The home, which was built in 1875, has been at its location along Main Street for exactly 15 years as of Monday. Virginia Thomas, the center”s amiable travel counselor, explained how the erstwhile rectory for St. Paul”s Episcopal Church was moved a few blocks to make room for a church addition back in 1995. Thomas, exiled to temporary quarters across the street during the renovation, said she enjoys the spaciousness of her temporary welcome center, but is ready to move back into the familiar Victorian home when the renovation is finished in mid-August.

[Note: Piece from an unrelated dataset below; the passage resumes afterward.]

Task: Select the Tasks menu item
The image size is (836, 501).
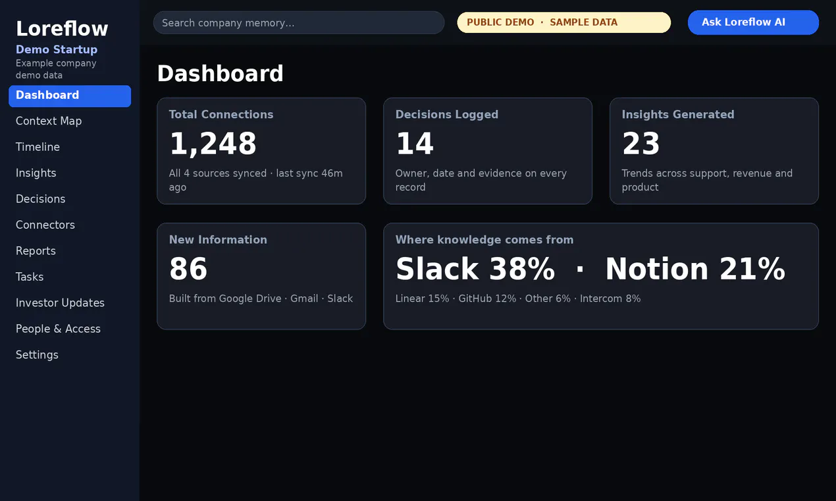Action: [70, 277]
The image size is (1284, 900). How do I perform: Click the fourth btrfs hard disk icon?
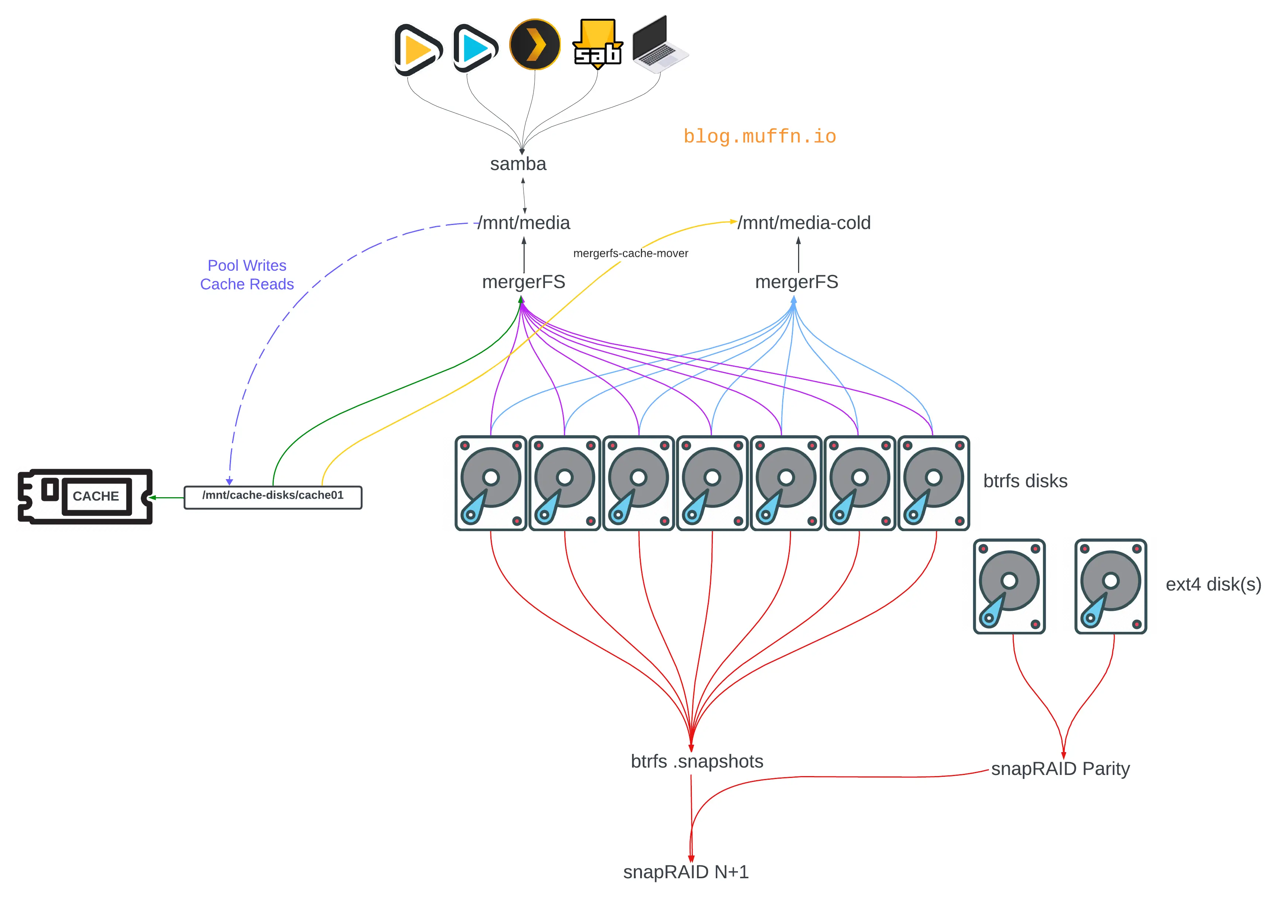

And what a colorful building she”ll return to. Folks driving by are starting to notice the remarkable new color scheme. Gone are the pale blues and yellows of the past. In their place are bold greens, reds and golds.
I wondered if the colors were original to the home, which was the birthplace of the playwright Williams in 1911. Tsismanakis and Carpenter explained they”re not, but they”re original to the Victorian period. (Little documentation exists as to the home”s original colors, though we know it was painted white for some time.)
Tsismanakis, Carpenter and Michael Taylor, with Pryor and Morrow Architects, settled on the paint scheme. They had a big assist from Roger Moss, a historic preservationist in Philadelphia (Pennsylvania, not Mississippi) who is perhaps the nation”s foremost expert on historic colors in American architecture.
Moss consulted on the Williams home renovation. The colors were selected from one of the books he”s written on paint colors, Carpenter and Tsismanakis said as they mulled over shades of salmon and blue for the interior molding, ceilings and walls.
If the colors seem bold, wait for the new metal roof. It”ll be a deep orange color, matching the window panes.
That”s some hot tin.
“It”s really going to give you a wonderful entrance into Columbus, and tie in to downtown,” Tsismanakis said. “We”re really happy with the colors outside.”
We”ll all have another reason to go inside when the renovation is complete. New to the home will be a gift shop and bookstore, selling Williams” and other Mississippi writers” works, and locally made items. (Downtown Columbus could really use a bookstore. This is a start.)
The new house will be officially unveiled during the Tennessee Williams Tribute and Tour of Victorian Homes, which runs this Sept. 6-12.
Sign up for the tribute and tour, stop by Williams” birthplace, and be impressed. What was already a Columbus landmark is at intermission, undergoing a significant costume change. The next act in this home”s story is shaping up to be its most dramatic yet.
Steve Mullen is Managing Editor of The Dispatch.